PAMEKASAN, MADURANET – Sejumlah stasiun pengisian bahan bakar umum (SPBU) di Kabupaten Pamekasan, Madura, Jawa Timur, mengalami kekosongan bahan bakar minyak (BBM) jenis Pertalite, Senin (3/8/2026). Akibatnya, pengendara roda dua maupun roda empat terpaksa kembali dan sebagian beralih ke Pertamax.
Pantauan di SPBU Pertamina 54.693.02 atau SPBU Asri di Jalan Trunojoyo, Pamekasan, sementara dispenser Pertalite tidak dapat melayani pembelian karena stok habis. Petugas SPBU, Zainal, mengatakan kekosongan bukan disebabkan berkurangnya kuota, melainkan keterlambatan distribusi dari Terminal BBM Tanjung Perak, Surabaya.
“Kuotanya tidak berkurang. Masalahnya hanya pengiriman yang sering terlambat,” kata Zainal.
Ia menjelaskan, sebelumnya pasokan Pertalite dikirim dari Terminal BBM Camplong, Kabupaten Sampang, sehingga distribusi lebih cepat karena jaraknya lebih dekat.
“Sekarang kiriman harus dari Perak, Surabaya. Tadi pagi memang ada kiriman, tetapi itu sebenarnya jadwal pengiriman hari Sabtu,” ujarnya.

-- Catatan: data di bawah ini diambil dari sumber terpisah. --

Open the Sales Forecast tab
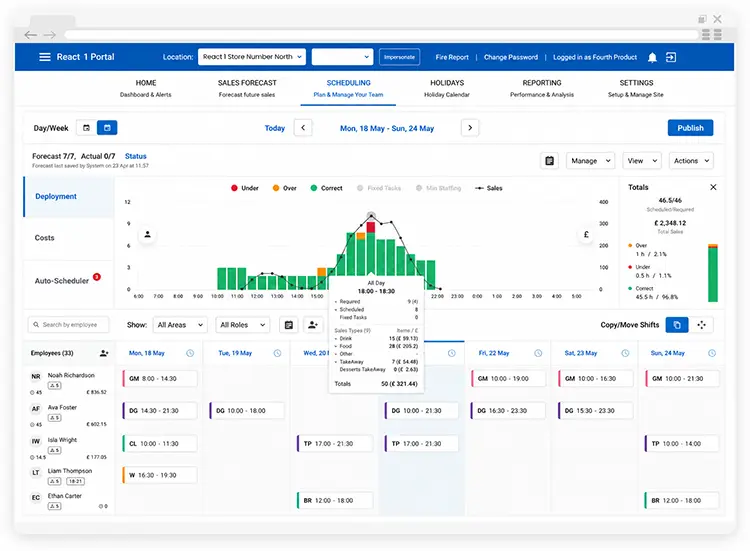750x551 pixels. 247,88
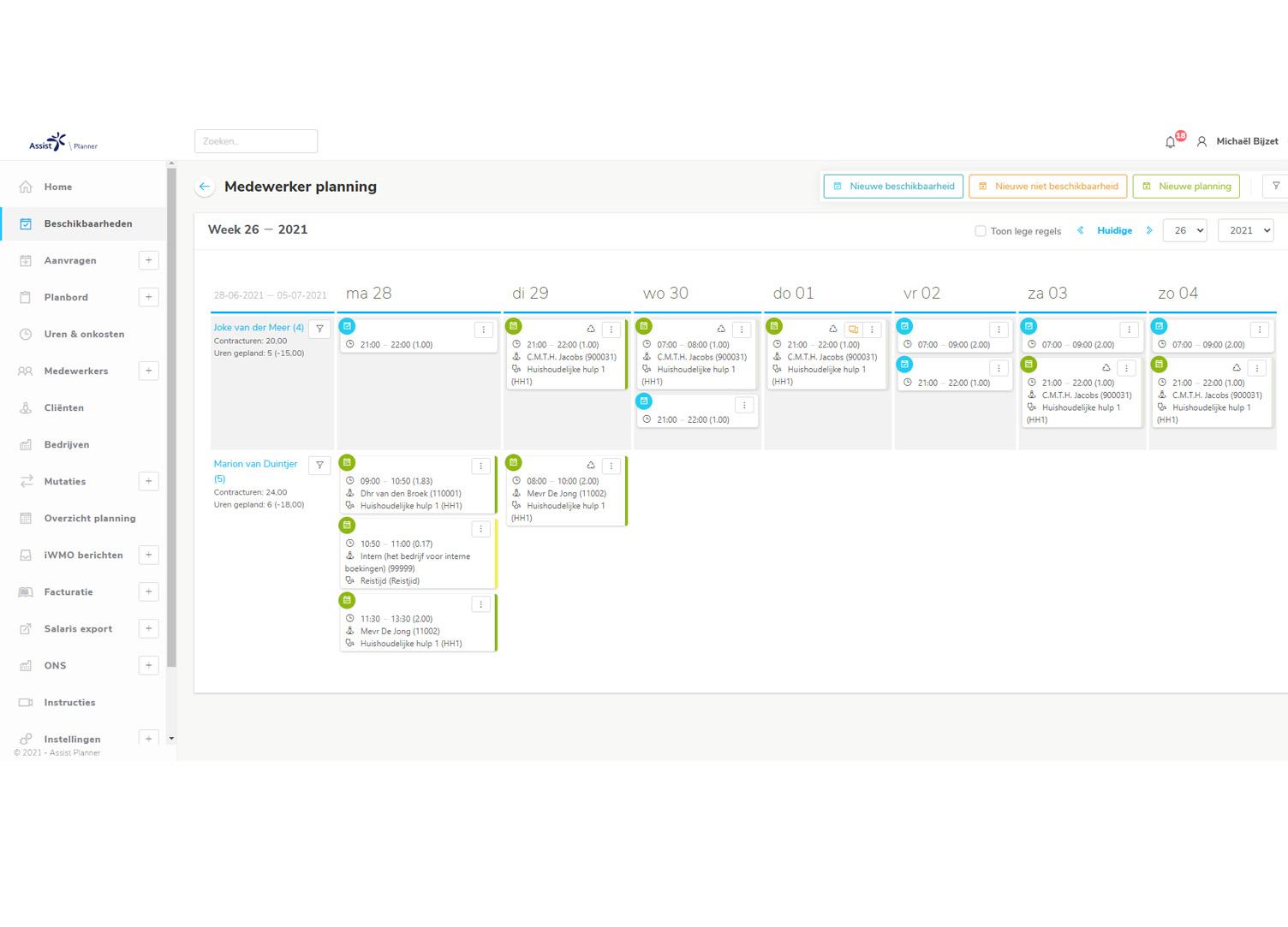This screenshot has height=927, width=1288.
Task: Go to previous week using left chevrons
Action: 1080,230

Untuk alasan perubahan jalur distribusi tersebut, Zainal mengaku tidak tau menau hal yang terjadi. Menurutnya, saat masih distribusi dari Camplong Sampang, semuanya normal.
Kondisi itu dikeluhkan masyarakat. Yeni (37), warga Kelurahan Bugih, mengaku terpaksa membeli Pertamax setelah berkeliling ke sejumlah SPBU di kawasan Kota Pamekasan namun tidak menemukan Pertalite.
“Tidak adanya Pertalite ini sangat berat bagi kami karena menambah pengeluaran. Mau tidak mau saya isi Pertamax, masa motornya didorong,” ujarnya sambil tersenyum.
Menurut Yeni, sudah tiga hari terakhir dirinya kesulitan mendapatkan Pertalite.
“Tentu ini sangat berpengaruh bagi masyarakat menengah ke bawah. Kami berharap pemerintah segera mengatasi persoalan ini. Kalau bisa harga BBM juga kembali normal,” katanya.
Keluhan serupa disampaikan Hambali (50), warga Kecamatan Pademawu. Ia berharap distribusi Pertalite kembali lancar agar aktivitas ekonomi masyarakat tidak terganggu.
“Kami berharap pasokan kembali normal setiap hari supaya aktivitas masyarakat tidak tersendat. Kasihan masyarakat kecil, karena bahan bakar ini menjadi penunjang utama untuk mencari nafkah dan memenuhi kebutuhan sehari-hari,” tandas dia.